You could view these as the ravings and rantings of a rabid cricket fan or the anguish of a distraught customer missing a "value added service" that the brand prides itself on. Mike Clasper, President Procter and Gamble, made this prediction some time ago. "I would label the consumer of 2025 in three ways: more demanding, wiser and more worried." Let me ask you a simple question. Aren't you more demanding than you were five years ago? I for one most certainly am. (And if you ask my family, more of a pain). But my question is simple - am I not entitled to watch the TV channels that include me as their target audience when they sell their channels? And just because the cable operator plays truant, should I miss out on what I am due? Should I not get the value-added services that are the reason for my patronising a particular mobile service provider?
And on to the Airtel brand
Today a mobile phone is a product for just about everybody. After all, Dhirubhai Ambani had the philosophy roti, kapda aur mobile in his quest for reach and acceptance. This is a far cry from those early days of mobile phones in India. I think the year was 1995 and I remember AT&T charging Rs 16 per minute. And people used to complain about being charged for incoming calls! Mobile services have come a long way since in the country and permeated every socio-economic class. Today a mobile instrument may be something to flaunt, but there may not be image associations with the service provider that you may use. And yet Airtel is a dominant brand that has not only acquired customers but other competitors, aggressively. It is growing significantly and has a pretty good technology back-up for service. The supervisor usually checks after your interaction with the service representative to enquire if the transaction was satisfactory. And yet I am appalled at the two new commercials for Airtel. One in a hairdresser's shop and the other in the paan shop. The message being that with the Rs 200 tariff, just about anyone can own an Airtel connection. I say I am appalled because of this: Airtel wants numbers; no issue. But in its quest for new subscribers, is it putting off the loyal ones who have stayed with the brand for years? And why is there a need to strongly profile the user? I have no problems with chaiwallahs and assistants in paan shops. Theoretically, anyone can be your customer. But there are enough mass brands that have got it right. Airtel, has got many things right over the years, but I am not sure they have got these two commercials right.
At the end of the day
The learning for all marketers and service providers is simple. If you promise something to the consumer, deliver it. It is not rocket science. Execution is key and God is in the details.
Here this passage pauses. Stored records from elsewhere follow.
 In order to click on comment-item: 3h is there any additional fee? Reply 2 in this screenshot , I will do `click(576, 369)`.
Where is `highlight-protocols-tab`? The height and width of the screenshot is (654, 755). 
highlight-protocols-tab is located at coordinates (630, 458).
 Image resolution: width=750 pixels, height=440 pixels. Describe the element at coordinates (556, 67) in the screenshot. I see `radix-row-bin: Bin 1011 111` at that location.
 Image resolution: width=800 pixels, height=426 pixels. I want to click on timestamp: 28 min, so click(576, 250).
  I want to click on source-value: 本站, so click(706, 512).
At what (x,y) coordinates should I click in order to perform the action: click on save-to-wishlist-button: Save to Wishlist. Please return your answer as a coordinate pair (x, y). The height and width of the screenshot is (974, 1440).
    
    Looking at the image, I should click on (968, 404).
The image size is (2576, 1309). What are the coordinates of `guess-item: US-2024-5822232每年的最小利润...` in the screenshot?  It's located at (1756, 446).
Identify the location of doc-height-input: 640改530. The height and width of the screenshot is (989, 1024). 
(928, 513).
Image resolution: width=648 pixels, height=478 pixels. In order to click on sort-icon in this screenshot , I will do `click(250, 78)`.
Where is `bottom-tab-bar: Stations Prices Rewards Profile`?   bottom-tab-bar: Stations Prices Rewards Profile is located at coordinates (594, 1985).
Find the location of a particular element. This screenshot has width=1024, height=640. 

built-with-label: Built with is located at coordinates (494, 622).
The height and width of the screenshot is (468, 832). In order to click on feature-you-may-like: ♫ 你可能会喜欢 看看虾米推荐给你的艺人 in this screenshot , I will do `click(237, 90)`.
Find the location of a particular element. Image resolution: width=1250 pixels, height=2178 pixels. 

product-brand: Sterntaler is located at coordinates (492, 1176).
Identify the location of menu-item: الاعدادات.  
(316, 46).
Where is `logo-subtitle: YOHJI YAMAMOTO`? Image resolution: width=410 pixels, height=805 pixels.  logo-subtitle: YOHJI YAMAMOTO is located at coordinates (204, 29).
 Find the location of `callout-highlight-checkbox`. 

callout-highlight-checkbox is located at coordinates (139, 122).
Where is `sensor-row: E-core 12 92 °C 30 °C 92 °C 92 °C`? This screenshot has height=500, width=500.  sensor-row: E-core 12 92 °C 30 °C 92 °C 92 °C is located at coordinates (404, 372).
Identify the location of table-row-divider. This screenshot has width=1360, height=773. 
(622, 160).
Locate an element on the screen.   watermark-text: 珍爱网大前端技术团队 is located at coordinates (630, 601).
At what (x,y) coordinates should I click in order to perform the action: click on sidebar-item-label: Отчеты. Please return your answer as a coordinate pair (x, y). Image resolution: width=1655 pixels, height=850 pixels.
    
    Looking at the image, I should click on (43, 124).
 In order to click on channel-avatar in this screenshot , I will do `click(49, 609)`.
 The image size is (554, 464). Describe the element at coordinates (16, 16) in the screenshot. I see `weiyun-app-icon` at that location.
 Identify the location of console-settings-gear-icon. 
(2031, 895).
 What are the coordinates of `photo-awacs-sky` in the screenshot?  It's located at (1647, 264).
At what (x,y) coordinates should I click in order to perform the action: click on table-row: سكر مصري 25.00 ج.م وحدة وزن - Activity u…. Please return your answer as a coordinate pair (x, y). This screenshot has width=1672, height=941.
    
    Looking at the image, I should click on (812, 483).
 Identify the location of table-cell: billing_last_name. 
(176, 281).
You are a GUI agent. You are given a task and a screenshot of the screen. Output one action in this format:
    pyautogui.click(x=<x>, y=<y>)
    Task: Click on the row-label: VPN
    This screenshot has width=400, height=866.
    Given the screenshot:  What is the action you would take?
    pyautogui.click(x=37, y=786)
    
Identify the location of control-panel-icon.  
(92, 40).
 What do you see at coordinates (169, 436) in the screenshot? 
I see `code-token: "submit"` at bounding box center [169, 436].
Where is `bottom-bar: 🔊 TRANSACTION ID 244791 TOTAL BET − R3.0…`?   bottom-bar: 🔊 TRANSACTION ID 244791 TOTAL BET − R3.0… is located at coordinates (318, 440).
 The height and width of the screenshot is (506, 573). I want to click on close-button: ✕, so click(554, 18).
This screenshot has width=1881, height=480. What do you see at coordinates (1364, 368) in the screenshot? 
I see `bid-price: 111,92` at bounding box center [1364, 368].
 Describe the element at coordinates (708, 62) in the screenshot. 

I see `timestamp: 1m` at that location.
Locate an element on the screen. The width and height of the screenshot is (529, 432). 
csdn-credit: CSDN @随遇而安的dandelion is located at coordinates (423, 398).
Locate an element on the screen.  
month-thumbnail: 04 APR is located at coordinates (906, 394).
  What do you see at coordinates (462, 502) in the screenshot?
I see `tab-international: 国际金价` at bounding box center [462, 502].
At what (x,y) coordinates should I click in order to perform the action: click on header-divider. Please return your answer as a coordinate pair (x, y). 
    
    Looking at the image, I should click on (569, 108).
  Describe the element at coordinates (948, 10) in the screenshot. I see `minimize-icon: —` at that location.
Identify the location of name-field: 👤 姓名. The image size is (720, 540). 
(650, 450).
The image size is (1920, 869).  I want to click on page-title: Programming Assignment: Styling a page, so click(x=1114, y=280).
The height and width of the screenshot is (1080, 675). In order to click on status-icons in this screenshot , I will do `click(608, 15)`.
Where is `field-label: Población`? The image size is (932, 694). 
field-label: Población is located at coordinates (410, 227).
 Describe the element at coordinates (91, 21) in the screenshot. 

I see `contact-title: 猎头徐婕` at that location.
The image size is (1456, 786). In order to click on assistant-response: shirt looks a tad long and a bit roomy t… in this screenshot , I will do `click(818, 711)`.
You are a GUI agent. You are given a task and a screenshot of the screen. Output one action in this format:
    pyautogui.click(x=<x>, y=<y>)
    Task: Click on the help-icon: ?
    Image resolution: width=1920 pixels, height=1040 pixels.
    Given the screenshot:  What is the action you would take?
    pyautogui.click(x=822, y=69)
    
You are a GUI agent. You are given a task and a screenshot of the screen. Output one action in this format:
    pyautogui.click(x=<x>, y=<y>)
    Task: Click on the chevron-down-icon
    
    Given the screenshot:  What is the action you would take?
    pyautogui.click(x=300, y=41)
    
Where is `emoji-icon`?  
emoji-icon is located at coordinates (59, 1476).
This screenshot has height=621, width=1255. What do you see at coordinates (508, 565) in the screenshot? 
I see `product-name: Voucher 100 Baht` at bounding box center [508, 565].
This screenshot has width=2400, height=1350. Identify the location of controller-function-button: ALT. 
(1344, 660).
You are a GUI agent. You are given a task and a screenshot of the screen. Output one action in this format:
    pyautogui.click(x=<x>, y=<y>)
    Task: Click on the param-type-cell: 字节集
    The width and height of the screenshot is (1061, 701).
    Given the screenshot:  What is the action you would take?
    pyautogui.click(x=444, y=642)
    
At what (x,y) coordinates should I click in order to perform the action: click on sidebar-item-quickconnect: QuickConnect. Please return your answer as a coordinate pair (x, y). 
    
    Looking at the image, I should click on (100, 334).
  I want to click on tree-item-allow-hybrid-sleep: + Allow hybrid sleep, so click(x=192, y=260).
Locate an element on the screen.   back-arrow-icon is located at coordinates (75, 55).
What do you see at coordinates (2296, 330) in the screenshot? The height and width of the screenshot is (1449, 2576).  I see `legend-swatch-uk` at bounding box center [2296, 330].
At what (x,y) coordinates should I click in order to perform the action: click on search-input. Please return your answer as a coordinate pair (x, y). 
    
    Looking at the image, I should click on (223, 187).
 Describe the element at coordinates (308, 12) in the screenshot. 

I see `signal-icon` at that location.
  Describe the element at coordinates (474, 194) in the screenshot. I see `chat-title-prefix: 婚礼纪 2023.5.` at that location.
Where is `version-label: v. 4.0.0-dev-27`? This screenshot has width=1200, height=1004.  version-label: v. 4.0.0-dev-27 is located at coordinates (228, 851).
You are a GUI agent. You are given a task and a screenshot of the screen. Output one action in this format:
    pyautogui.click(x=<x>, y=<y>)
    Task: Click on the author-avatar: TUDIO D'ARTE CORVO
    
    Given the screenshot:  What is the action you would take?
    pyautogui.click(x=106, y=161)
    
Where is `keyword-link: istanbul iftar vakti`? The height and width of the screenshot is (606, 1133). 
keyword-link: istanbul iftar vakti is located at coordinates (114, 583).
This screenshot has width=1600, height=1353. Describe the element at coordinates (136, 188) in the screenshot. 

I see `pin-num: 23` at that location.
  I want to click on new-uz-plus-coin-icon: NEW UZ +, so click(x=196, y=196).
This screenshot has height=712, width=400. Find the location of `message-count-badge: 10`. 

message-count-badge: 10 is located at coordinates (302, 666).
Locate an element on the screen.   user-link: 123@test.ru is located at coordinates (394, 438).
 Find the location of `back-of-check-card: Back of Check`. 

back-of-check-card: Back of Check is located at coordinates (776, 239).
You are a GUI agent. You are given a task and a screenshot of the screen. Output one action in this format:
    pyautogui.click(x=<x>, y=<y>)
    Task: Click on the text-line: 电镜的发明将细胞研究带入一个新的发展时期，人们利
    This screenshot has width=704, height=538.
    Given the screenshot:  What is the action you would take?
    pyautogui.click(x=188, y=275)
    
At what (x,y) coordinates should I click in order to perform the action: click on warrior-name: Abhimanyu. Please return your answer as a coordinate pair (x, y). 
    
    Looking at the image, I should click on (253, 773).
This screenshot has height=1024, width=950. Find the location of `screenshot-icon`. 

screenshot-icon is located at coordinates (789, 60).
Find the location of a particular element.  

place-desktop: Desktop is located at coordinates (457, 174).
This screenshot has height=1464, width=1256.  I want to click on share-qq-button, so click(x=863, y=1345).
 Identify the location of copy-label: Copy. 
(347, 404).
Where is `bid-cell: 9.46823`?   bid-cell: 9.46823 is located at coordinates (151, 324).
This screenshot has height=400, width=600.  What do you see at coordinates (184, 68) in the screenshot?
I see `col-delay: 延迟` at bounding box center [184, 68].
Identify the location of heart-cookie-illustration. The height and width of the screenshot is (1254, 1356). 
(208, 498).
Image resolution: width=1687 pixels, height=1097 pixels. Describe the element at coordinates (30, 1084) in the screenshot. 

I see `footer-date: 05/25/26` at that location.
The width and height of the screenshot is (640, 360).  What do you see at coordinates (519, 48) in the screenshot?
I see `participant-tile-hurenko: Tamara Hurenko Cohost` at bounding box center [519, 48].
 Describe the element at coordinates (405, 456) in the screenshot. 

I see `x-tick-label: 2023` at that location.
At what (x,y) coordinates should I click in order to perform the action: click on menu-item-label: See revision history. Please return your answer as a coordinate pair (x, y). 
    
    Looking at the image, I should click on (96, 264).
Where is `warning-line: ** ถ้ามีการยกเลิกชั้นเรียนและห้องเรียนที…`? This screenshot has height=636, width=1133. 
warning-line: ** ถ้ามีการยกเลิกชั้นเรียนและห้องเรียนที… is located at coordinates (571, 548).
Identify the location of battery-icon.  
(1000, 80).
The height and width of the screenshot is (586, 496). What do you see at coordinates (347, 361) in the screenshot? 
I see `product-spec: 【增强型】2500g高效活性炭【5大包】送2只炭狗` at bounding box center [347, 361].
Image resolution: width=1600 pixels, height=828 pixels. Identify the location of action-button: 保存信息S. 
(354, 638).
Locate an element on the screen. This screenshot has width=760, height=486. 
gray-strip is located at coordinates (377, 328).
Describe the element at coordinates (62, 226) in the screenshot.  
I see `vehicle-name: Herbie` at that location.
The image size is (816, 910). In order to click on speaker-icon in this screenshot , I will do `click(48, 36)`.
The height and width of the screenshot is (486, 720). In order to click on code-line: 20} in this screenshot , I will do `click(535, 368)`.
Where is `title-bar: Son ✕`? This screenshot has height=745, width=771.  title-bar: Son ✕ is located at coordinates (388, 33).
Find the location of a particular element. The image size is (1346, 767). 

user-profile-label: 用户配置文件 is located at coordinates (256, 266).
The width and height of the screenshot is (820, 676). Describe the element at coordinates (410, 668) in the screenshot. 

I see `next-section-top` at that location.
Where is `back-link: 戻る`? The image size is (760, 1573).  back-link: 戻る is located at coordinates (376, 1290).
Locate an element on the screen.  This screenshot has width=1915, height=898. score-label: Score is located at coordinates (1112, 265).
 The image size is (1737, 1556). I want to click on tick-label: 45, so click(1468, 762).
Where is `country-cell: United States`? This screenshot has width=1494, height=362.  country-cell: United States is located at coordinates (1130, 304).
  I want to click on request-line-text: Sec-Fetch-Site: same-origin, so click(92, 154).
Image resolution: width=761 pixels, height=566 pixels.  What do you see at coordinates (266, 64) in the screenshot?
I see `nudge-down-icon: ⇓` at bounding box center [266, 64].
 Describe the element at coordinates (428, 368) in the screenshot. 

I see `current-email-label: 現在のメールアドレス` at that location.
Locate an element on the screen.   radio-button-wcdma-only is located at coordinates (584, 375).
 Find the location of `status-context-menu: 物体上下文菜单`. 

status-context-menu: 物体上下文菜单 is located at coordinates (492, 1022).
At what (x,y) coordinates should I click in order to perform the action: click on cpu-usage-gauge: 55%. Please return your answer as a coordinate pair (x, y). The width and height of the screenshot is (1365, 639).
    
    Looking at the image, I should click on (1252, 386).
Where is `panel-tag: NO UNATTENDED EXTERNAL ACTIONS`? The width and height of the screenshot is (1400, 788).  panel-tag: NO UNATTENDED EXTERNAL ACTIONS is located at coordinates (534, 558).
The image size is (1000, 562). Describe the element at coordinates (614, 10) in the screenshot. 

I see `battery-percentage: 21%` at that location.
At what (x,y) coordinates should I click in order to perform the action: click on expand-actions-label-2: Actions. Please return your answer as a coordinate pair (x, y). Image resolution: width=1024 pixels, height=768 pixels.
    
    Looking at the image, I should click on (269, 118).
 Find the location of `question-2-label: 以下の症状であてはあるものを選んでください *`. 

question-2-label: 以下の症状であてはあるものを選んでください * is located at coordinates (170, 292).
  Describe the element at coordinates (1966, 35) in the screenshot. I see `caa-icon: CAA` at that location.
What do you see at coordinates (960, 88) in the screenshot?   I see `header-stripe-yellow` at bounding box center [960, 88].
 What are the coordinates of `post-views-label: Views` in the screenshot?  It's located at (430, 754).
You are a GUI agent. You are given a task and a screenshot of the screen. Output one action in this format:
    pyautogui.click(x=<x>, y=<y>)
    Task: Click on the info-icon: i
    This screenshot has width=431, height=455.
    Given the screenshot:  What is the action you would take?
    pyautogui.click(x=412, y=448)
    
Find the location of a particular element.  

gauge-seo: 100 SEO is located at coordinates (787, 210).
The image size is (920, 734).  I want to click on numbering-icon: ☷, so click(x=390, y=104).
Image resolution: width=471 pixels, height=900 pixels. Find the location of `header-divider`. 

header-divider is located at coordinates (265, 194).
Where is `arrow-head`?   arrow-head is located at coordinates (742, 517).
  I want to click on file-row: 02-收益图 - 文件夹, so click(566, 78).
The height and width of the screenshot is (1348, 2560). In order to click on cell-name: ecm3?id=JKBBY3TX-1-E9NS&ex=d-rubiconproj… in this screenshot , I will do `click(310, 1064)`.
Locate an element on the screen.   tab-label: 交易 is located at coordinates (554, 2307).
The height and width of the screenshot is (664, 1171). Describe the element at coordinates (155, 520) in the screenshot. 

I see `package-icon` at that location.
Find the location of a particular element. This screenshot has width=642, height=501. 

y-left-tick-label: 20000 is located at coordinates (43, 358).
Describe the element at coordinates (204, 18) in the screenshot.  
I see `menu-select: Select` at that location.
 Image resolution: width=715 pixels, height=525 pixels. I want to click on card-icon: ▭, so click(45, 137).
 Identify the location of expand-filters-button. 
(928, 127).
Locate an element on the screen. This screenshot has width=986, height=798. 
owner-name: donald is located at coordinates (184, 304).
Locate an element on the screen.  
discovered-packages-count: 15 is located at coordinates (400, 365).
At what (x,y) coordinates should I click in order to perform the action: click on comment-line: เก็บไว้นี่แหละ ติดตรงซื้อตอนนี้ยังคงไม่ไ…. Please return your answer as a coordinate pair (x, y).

Jan Carlzon speaks of five moments of truth in the airlines industry.
It is important that each one of us identifies the `moment of truth' in our respective industries.
Customers will be fickle, demanding and unreasonable like me. In fact, today's consumer's mission statement is the (at times) annoying word "more." We cannot wish it away. Because the difficult customer is also a "high net worth" one if my mobile bills are any indication. But I do know that as a customer, when I do get outstanding service, I talk about it and on occasion write about it. As Regis McKenna says, "Customer loyalty begins with an experience." I am ready to be loyal. But I want experiences that satisfy, time after time. And the time for companies to get their service act together is now. Or it just may be never.